La pelle bianca? Inizia a essere un problema. Non è una provocazione, bensì la semplice constatazione di quanto accade nel mondo occidentale. L’antirazzismo militante e l’ossessione per le minoranze stanno infatti alimentando - negli Usa, ma potrebbero arrivare pure qui - due tendenze assurde e impensabili sino a pochi anni fa: la vergogna d’essere bianchi e il conseguente tentativo di spacciarsi per «non bianchi» per avere più possibilità, per esempio, nell’ingresso al college.
Emblematico, in proposito, quanto scoperto da un recente sondaggio - realizzato dalla rivista online Intelligent.com - con cui si è chiesto a 1.250 candidati al college, bianchi, di età pari o superiore a 16 anni, se, per caso, avessero mentito sulla loro domanda indicando d’essere una minoranza razziale. Una domanda in risposta alla quale era lecito immaginarsi l’esistenza di un fenomeno residuale, per non dire irrilevante. Invece ciò che si è scoperto ha dell’incredibile. Si è infatti riscontrato come in più d’un caso su tre (34%) gli interpellati, compilando la domanda per il college o l’università, abbiano mentito sulla loro appartenenza etnica.

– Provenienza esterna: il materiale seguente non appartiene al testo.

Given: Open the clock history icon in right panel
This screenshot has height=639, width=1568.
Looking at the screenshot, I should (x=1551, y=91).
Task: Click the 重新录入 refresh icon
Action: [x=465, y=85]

Una scelta motivata sulla base di due elementi: le maggiori probabilità sia di ammissione sia di poter accedere ad agevolazioni e misure di sussidio. In particolare, tra quanti hanno negato di essere bianchi, il 48% ha affermato di essere nativo americano. Un altro dato emerso - e tutt’altro che trascurabile - riguarda il fatto che più di tre quarti (77%) dei giovani che hanno finto di appartenere a una minoranza razziale nelle loro domande sono stati comunque accettati dai college cui avevano mentito. Ancora, si è visto come la maggior parte dei candidati che hanno mentito e che, ciò nonostante, sono stati accettati, benché altri fattori possano aver giocato un ruolo nella loro accettazione, ritenga (85%) che falsificare il loro status di minoranza razziale li abbia aiutati a ottenere l'ammissione al college. Insomma, negare di essere bianchi pare proprio abbia portato bene. D’accordo, ma come si spiega questo singolare se non bizzarro fenomeno?
Secondo il caporedattore di Intelligent.com, Kristen Scatton, la prevalenza di candidati che affermano di avere antenati nativi americani è probabilmente dovuta alla narrativa popolare secondo cui, per molti americani, una piccola percentuale del loro Dna proviene da un’antica tribù; il che spiega perché si sia scelto di dichiararsi nativi, ma non perché non ci si sia dichiarati bianchi. Opzione, quest’ultima, che se sotto il profilo meramente strategico risponde ad un fine - quello, già evidenziato, di accrescere la probabilità di ingresso al college -, in un piano più generale rispecchia un fenomeno inquietante.
Alludiamo a quello strutturale senso di colpa che la corrente woke e la cancel culture, le ultime due frontiere del politicamente corretto, stanno instillando in chi non ha nessuna responsabilità se non quella, si fa per dire, di avere la pelle bianca. L’antirazzismo militante si è dunque rovesciato in un nuovo razzismo che, per usare un’espressione tristemente attuale, contagia un po’ tutti. A partire da quei giovani che, visto l’andazzo, si sono resi conto che un modo per farsi strada è mentire sulla propria identità.
Ma che razza di democrazia è un sistema in cui alcuni suoi componenti debbono, almeno un po’, vergognarsi di chi sono? Pare il caso di iniziare a chiederselo, prima che la lotta alle disuguaglianze etniche, in quella che sarebbe una perfetta eterogenesi dei fini, ne generi di nuove. Del resto, le premesse sembrano esserci tutte.